▸ **TASK**
Return every line below exactly.

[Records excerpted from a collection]
--- START ---

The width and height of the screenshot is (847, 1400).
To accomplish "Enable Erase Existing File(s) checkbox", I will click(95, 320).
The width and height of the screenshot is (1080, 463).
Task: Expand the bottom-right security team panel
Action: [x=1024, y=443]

--- END ---

▸ **EXERCISE OUTPUT**
The width and height of the screenshot is (847, 1400).
To accomplish "Enable Erase Existing File(s) checkbox", I will click(95, 320).
The width and height of the screenshot is (1080, 463).
Task: Expand the bottom-right security team panel
Action: [x=1024, y=443]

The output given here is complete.